On the 22nd of August, Lacerda, who was now governor of this new thing called Guanabara (essentially the old Federal District, elevated to statehood since Brasília was now the capital), made a strange radio broadcast in which he claimed that Jânio was conspiring to pull off a coup d’état, and that he had tried to invite Lacerda into the plot, being the governor of the state where a lot of the military leadership were still based. Jânio’s Justice Minister, who was supposed to have been the man in charge of the conspiracy, fervently denied that any such thing was on the table, and especially denied inviting o maior boquirroto do pais (“the biggest blowjob in the country”, referring to Lacerda) into the plot. Relations between Jânio and the UDN leadership were now at rock bottom, and the left weren’t returning his calls either. Here was one more challenge of being President that Jânio had not experienced as mayor or governor: governing without a solid base in Congress. Jânio’s response to this was to theatrically offer his resignation, expressing his frustration in trying to govern Brazil even as “terrible occult forces” were working against him. His hope was that Congress would refuse to accept his resignation, and that their inviting him back would strengthen his hand by proving that there was no viable rival for power. This did not go off as planned — Congress simply accepted his resignation, and he left Brasília the next day.
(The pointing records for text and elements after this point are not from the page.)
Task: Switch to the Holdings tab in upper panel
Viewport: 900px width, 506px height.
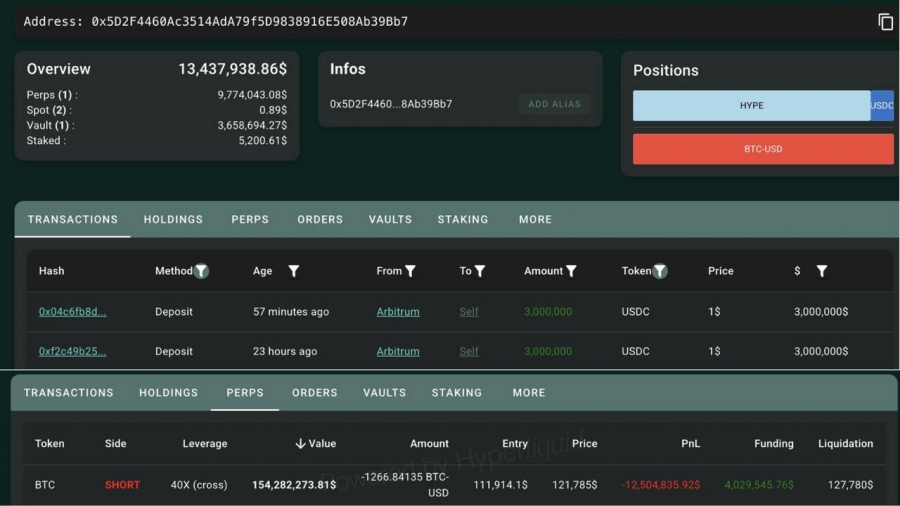Action: pyautogui.click(x=173, y=219)
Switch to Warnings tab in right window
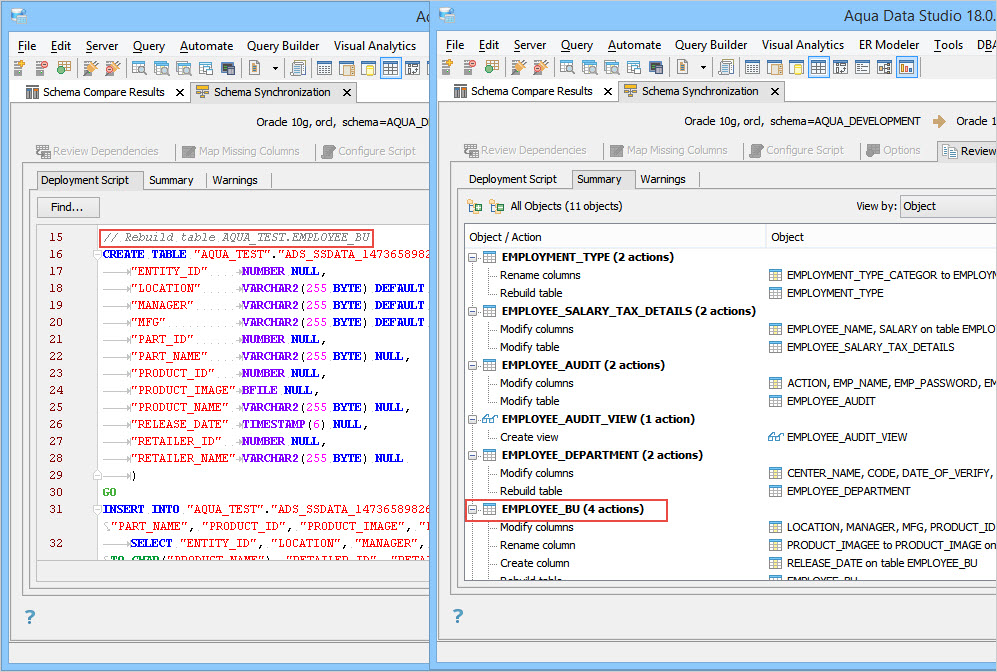997x672 pixels. [663, 179]

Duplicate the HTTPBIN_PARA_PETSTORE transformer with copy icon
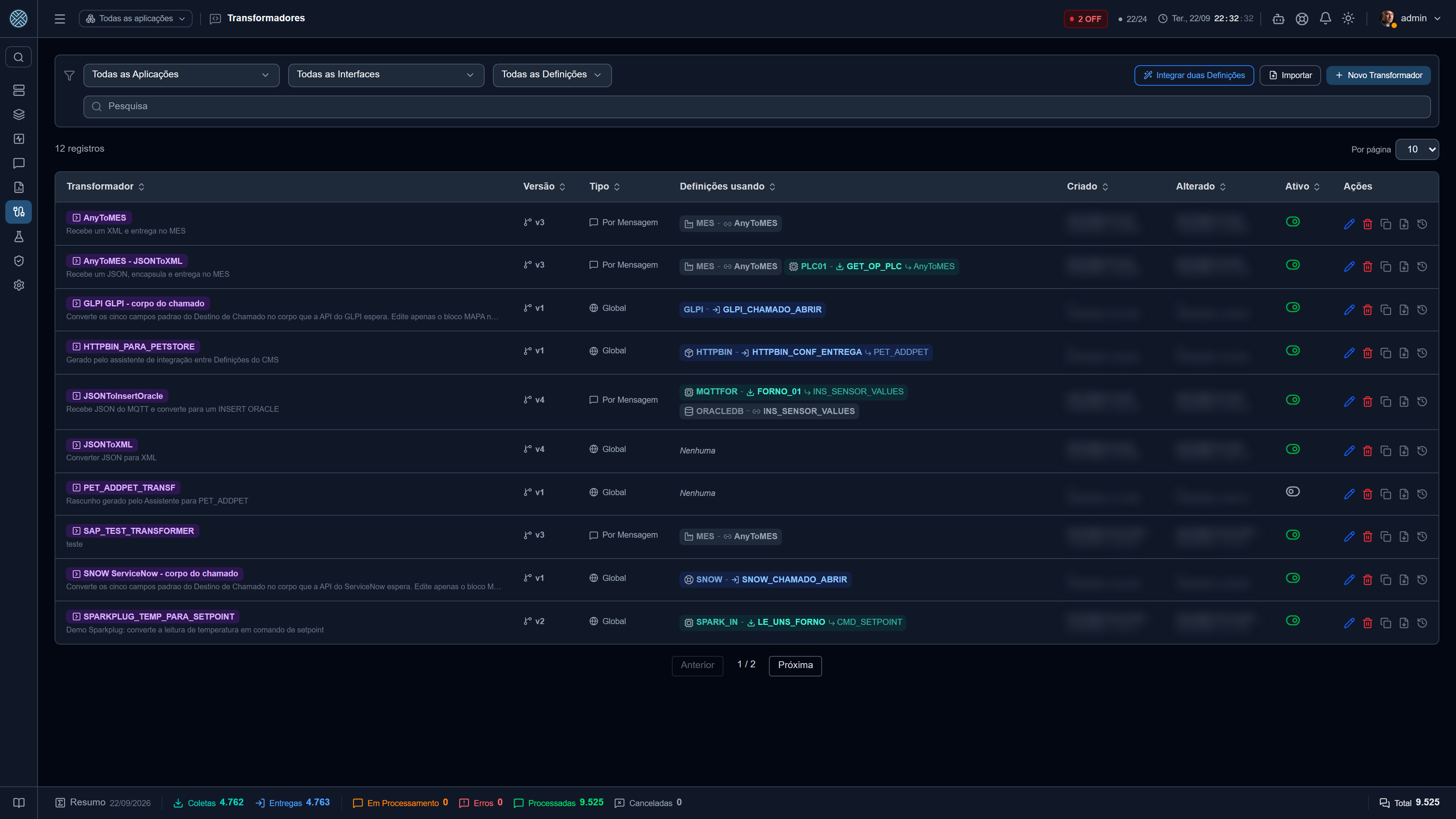pyautogui.click(x=1385, y=353)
Factoring into both Jânio’s hopes for retaining power and the calculus of the congressional leadership in calling his bluff was João Goulart. Not only was the Vice President a noted trade-union supporter and (probably) socialist, at that very moment he was, in fact, on a formal goodwill visit to Beijing. He had been invited to lead a trade mission there back in June, and had stopped off in Moscow along the way to meet with both Nikita Khrushchev and Yuri Gagarin. In Beijing, he made flowery speeches about the friendship between the Brazilian and Chinese peoples, speeches that were met with concern verging on terror both in Washington, in the military leadership and on the UDN benches in Congress. Chairman Mao even came to visit him in person at his hotel, a totally unprecedented act during what was not a formal state visit. This was certainly not a good look for those who worried about Brazil turning left, and so Jânio may have figured that Congress and/or the military might be extra incentivised to agree with whatever he might demand to avoid what was bound to be a messy presidential succession.
But of course, he was wrong about that. After accepting Jânio’s resignation, Congress appointed the President of the Chamber of Deputies, Paschoal Ranieri Mazzilli, as caretaker President until Goulart could take office. The Army, Navy and Air Force Ministers signed a joint memorandum the same day that declared Goulart a national security risk and ordered border guards to prevent him from entering the country, but several regional military commanders soon came out in support of Goulart, who was after all the legally elected Vice President. Starting from a dispute about state honours, Brazil now found itself on the brink of actual civil war.